About this task:
Answer these from the thread on moving from standard RAG to an agentic architecture.
(a) Which reasoning-loop pattern does the first reply recommend implementing?
(b) Which two frameworks does that reply name for defining stateful graphs?
(c) Which two tools does the last reply suggest giving the agent at the start?

*** Supplied passage ***

Our team has a standard Retrieval-Augmented Generation (RAG) setup, but it struggles with multi-step reasoning and complex queries. How do we move toward an "Agentic" architecture? Specifically, what are the best frameworks to allow an AI agent to decide which tools to use and how to self-correct when the initial data retrieval is insufficient for a complete answer?
3 answers
To move from RAG to Agentic AI, you need to implement a reasoning loop, such as the ReAct (Reason + Act) pattern. Unlike standard RAG, which is a linear "retrieve then generate" process, an agent uses an LLM to determine if the retrieved info is enough. If not, it can call additional tools, like a web search or a SQL database. Frameworks like LangGraph or CrewAI are excellent here because they allow you to define stateful graphs where the agent can "loop" back to a previous step if it detects a hallucination or incomplete data. This creates a much more resilient system for handling unpredictable user queries in a corporate environment.
This sounds powerful, but how do you prevent an autonomous agent from getting stuck in an infinite loop or burning through thousands of tokens by repeatedly calling the same failed tool?
Start small by giving your agent just two tools—a vector store and a calculator—and use a model with strong function-calling capabilities like GPT-4o or Claude 3.5 Sonnet.

*** End of Supplied passage ***
*** Provided data ***

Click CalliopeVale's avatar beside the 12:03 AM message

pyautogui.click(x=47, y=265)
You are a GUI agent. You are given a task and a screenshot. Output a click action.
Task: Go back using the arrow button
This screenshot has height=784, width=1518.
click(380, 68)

*** End of Provided data ***
*** Provided data ***

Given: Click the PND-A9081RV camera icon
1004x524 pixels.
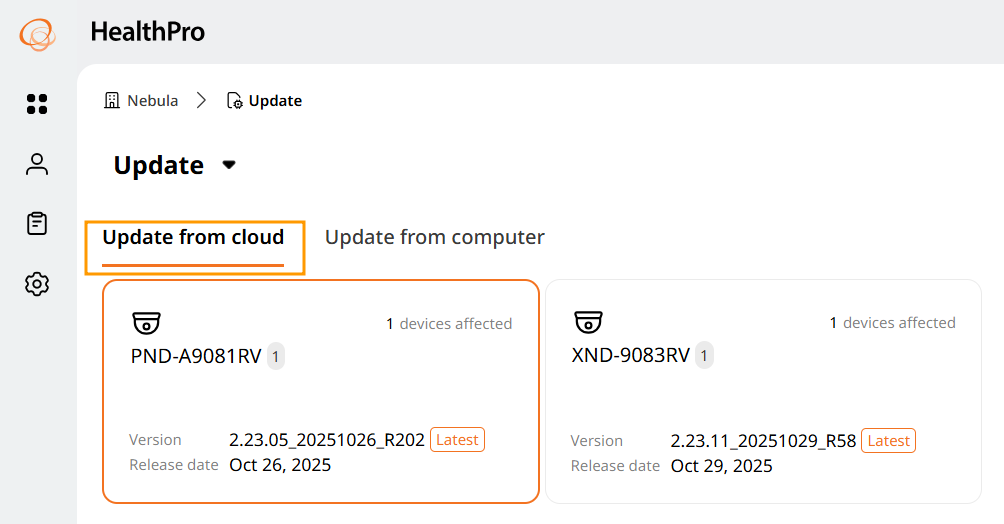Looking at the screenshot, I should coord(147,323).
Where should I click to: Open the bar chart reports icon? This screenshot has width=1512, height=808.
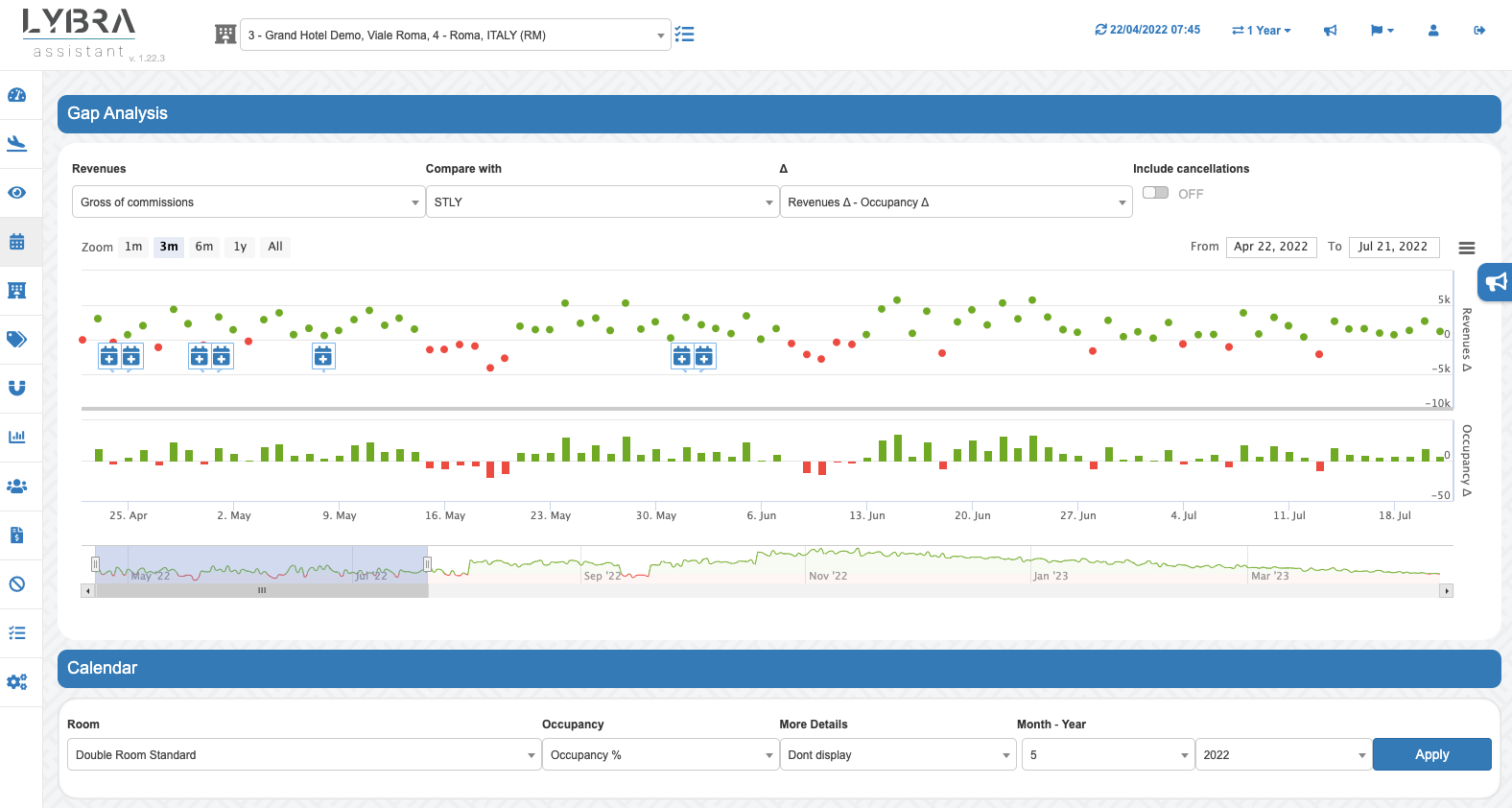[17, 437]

*** End of Provided data ***

Output:
(a) The ReAct (Reason + Act) pattern.
(b) LangGraph and CrewAI.
(c) A vector store and a calculator.